タロスは苦々しい顔をしてアキトの報告を聞いてそう答えた。研究者達は閉口してそもそも対話なんて出来るものなのかと目を丸くしていた。


「取り敢えずは拠点の安全は確保出来てるから完成させてしまって…」


「口約束なんて安全の保証と言えないだろうに!真面目に考えてみろ」


モンスターの言葉に信用出来る要素は無いとアキトに訴えるタロス。レックス以外の他の面々はタロスの言葉に頷く。
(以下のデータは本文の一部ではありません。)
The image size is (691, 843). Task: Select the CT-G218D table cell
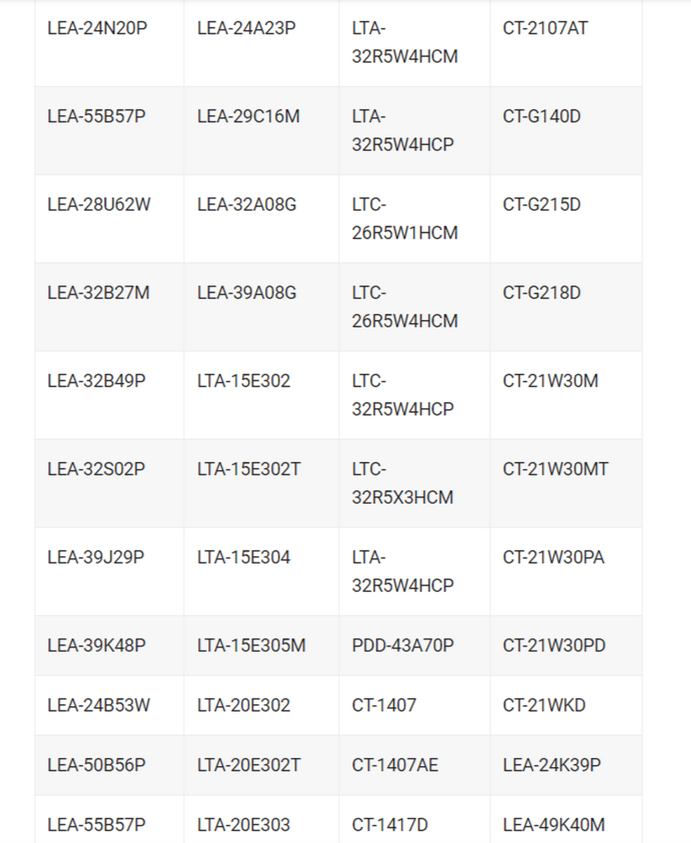[541, 293]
アキトは申し訳なさそうに頬を掻いているとレックスが弁解する。


「すみません。僕の仲間が人質の様な形になって…アキトさんはその為に!」


「レックス、多分彼等はそういう状況でも戦って討ち取れって言うから意味ないぞ」


「そ、そんな…」


仲間の命の軽さにショックを受けるレックス。

アキトは敵の首の重さについての議論をする。


「仲間の命を天秤に掛けて討伐するかどうか、そこを理解してくれれば一応交渉した事に意味が出来るはずだ」


「つまり大将首として不足だと?」


「俺が先日見たものと違う個体である可能性があるとしたら?」


「成る程、二度見た君が言うのならそれもあり得るかもな」


一体だけ倒しても意味がないとなると厄介だと梟がボス格として複数いる恐怖に周囲は(おのの)く。

レックスも聞いてないという顔をしてアキトを見る。


(ハッタリだよ、こっち見んな。夜の闇で見たのとで区別がつくかよ!)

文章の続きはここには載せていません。